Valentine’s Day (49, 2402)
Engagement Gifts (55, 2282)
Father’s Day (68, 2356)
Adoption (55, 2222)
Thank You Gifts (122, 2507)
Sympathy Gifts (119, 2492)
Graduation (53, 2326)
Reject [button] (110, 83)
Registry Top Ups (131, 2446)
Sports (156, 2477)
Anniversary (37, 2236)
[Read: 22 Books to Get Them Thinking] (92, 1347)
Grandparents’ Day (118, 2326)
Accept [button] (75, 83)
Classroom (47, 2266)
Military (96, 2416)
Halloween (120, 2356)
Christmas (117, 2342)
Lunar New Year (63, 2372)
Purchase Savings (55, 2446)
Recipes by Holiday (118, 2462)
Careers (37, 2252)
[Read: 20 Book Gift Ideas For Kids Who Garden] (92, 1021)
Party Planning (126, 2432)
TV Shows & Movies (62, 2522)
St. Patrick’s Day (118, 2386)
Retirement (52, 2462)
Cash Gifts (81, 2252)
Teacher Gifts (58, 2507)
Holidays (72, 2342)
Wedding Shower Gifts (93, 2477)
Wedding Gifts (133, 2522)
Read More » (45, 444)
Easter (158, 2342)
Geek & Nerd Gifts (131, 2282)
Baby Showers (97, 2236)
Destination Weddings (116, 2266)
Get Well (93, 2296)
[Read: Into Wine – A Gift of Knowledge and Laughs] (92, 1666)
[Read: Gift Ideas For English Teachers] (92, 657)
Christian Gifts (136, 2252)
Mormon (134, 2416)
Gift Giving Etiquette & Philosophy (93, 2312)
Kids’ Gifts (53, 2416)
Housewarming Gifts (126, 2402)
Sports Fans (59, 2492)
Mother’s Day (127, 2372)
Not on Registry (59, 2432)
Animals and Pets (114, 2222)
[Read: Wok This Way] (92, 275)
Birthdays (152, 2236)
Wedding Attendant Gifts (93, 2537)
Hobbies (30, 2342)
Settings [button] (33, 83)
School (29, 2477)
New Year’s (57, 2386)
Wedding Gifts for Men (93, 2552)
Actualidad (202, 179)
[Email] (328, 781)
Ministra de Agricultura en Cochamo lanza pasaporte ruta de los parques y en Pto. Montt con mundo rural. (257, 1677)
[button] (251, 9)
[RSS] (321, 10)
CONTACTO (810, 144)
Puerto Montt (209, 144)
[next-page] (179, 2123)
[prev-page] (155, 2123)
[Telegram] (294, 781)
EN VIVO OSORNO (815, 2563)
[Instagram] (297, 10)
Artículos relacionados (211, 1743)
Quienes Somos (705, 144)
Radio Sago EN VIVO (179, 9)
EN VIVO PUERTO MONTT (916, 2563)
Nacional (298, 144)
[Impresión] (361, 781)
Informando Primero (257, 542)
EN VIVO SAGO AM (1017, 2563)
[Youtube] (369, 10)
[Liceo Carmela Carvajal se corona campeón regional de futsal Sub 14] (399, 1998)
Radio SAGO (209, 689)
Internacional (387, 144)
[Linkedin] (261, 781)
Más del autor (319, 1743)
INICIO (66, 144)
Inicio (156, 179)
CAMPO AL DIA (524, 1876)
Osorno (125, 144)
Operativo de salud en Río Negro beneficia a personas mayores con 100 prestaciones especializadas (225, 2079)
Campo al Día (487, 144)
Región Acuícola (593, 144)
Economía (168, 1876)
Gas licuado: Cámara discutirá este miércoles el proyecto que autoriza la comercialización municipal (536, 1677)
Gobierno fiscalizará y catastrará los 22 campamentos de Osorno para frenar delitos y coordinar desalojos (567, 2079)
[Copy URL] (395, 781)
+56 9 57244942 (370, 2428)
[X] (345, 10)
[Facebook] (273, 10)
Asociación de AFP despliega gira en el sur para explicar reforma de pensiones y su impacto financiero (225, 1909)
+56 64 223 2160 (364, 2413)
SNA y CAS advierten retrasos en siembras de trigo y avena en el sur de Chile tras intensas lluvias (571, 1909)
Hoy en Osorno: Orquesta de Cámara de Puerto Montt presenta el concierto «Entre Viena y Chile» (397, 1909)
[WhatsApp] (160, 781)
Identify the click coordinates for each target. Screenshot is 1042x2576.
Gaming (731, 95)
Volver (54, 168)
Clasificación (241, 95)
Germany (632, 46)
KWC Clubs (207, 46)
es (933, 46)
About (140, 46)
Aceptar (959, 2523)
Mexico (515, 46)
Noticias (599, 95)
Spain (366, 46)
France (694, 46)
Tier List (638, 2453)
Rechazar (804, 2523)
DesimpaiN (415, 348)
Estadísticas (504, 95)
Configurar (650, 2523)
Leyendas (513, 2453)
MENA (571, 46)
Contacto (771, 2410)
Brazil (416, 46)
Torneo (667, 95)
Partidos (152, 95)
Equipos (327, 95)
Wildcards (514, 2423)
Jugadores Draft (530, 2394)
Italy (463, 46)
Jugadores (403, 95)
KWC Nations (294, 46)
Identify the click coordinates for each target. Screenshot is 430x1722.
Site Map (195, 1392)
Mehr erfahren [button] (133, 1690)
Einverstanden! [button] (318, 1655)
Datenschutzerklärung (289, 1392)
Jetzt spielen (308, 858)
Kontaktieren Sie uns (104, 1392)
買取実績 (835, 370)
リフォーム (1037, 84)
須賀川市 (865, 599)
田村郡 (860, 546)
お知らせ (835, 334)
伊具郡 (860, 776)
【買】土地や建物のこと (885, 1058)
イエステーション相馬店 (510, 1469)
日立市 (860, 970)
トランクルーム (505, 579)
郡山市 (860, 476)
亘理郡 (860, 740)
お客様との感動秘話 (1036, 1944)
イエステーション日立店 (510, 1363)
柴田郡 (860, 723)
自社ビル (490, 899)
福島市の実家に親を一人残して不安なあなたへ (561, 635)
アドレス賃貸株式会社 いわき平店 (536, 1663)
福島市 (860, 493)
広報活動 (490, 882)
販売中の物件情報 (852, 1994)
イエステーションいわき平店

# # # # #

▶ YOUR INSTRUCTIONS: Give back exactly the lines above starting at the line where "Registry Top Ups (131, 2446)" appears and ending at the line where "Cash Gifts (81, 2252)" appears, both included, with no other lines.

▶ RESPONSE AREA:
Registry Top Ups (131, 2446)
Sports (156, 2477)
Anniversary (37, 2236)
[Read: 22 Books to Get Them Thinking] (92, 1347)
Grandparents’ Day (118, 2326)
Accept [button] (75, 83)
Classroom (47, 2266)
Military (96, 2416)
Halloween (120, 2356)
Christmas (117, 2342)
Lunar New Year (63, 2372)
Purchase Savings (55, 2446)
Recipes by Holiday (118, 2462)
Careers (37, 2252)
[Read: 20 Book Gift Ideas For Kids Who Garden] (92, 1021)
Party Planning (126, 2432)
TV Shows & Movies (62, 2522)
St. Patrick’s Day (118, 2386)
Retirement (52, 2462)
Cash Gifts (81, 2252)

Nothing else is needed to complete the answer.